There was one problem; about 6 months into fresh motherhood, my soul was still unsatisfied. In fact, I was starting to lose sight of the real me as I morphed into a human food dispenser, a laundry maid and a house cleaner. Being a parent was not the be-all and end-all that I anticipated. I needed more. By the time my second child arrived I was fully aware that putting all my eggs into the motherhood basket was a bad plan for me. Sure, my kids were great, and motherhood was hands down the most important thing I had ever done, but if someone were judging my worthiness solely on my parenting, they would see many epic fails.

Both of my kids have fallen on their heads. Both of my kids have attempted to chew gum they found stuck on a public table. Both of my kids have satisfied their thirst by drinking from the horse trough. Both of my kids have pooped in the tub, hence bathing in their own feces. Both of my kids lick grocery carts.

My track record was marred. I was feeling more lost and conflicted than ever. I had an epiphany about the reality of my lack of direction- Only being a mother was going to put unfair pressure on my children. I realized I was giving my kids tools to handle their lives, so that part of me could live vicariously through their accomplishments. I needed to lead by example. I needed to handle my own life. “Crap”, I cursed myself, “why couldn’t I have simply loved accounting?”

So I set back out on my path. What was I going to DO? I talked to my girlfriends. I confided in my husband. I mulled it over with wine. I would lay in bed at night and pray about it. My prayers often sounded something like this:

Lord! Please help me find my path in this life. I want to DO something- whatever it is I was put here to do! Show me what I am supposed to DO. Help me realize… did I turn off the oven? Did anyone put that chicken in the fridge? Oh crap. I think I left a load of laundry in the dryer. I hate ironing. I wonder if I could… we need vanilla extract. I always forget to write the baking stuff down. Do I have tinfoil? I enjoyed talking with Amy today. We came up with a lot of great ideas for books. I really do enjoy writing. Maybe I should journal more. Maybe I should do something with all those short stories sitting in my computer… where was I? Oh yeah. Oh Lord, I obviously need help finding my calling. And maybe some focus. Give a sign. Just a sign! I swear I’ll notice it. Amen.

I must have prayed like this 40 times, and each time in the middle of the prayer my muddled mom mind would wander to writing. Wait. Was that my sign? But I wasn’t a writer! Or was I? No… I couldn’t. It was too scary.

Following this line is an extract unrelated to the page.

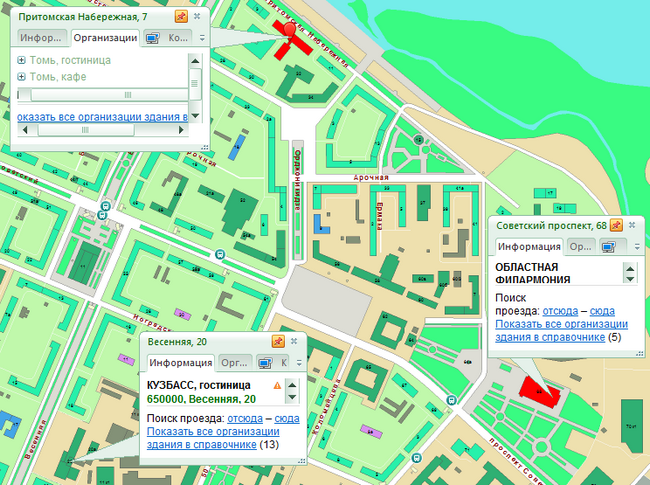
Task: Click the computer icon tab in Советский проспект popup
Action: (x=609, y=246)
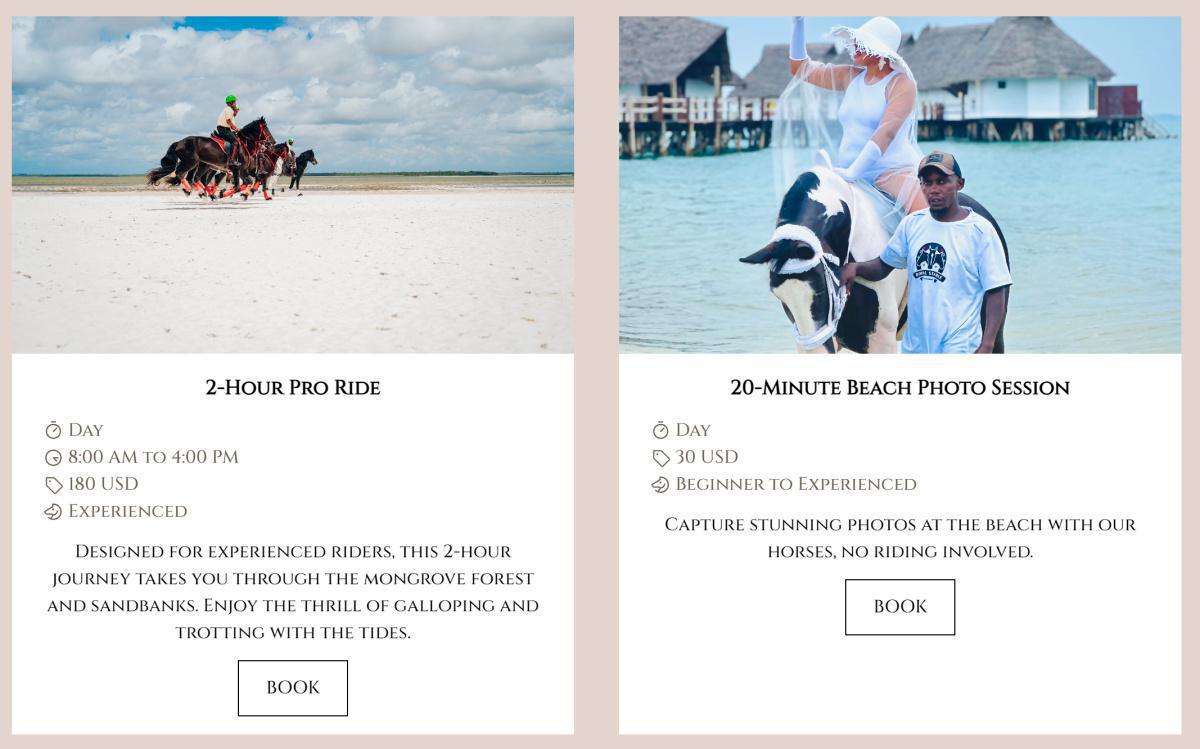The height and width of the screenshot is (749, 1200).
Task: Click the Experienced level label
Action: pyautogui.click(x=127, y=511)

Then I thought about my sweet, loud, oh so loud boys. I reminded myself that I wasn’t going to put extra pressure on them because I was never brave enough to find my own path. I reminded myself that I was strong. I yelled at myself to embrace my creativity rather than mocking and avoiding it. I forced myself to step outside of my comfort zone and tackle my fears of rejection, judgment, criticism… and even success. In reality, I have always been my own worst critic.

So I did it for myself. And I did it my boys. I wrote fearlessly. I threw it out there for people to read. And some of it... sucked. Royally. Some of it was pretty great. But no matter the quality of what I produced, I kept writing. I did it almost daily. And I started drawing again; silly cartoons that accentuated my stories and made people laugh. And I liked the process. Creating was cathartic and invigorating. The best part was, I felt like I was helping people. I was giving my natural gifts of laughter, sarcasm and joy. (Sarcasm is totally a gift.)

After three years of writing, something powerful happened. Someone asked me that same, tired question, “What do you DO?”

I answered with confidence, “I DO the dishes. I DO the laundry. And when I’m not too tired, I DO my husband. I AM a mother of two amazing boys. I’m a writer, an artist, and a photographer… and probably more. I’m kind of a work in progress.”

Then I said, “Tell me about yourself. What’s your story?”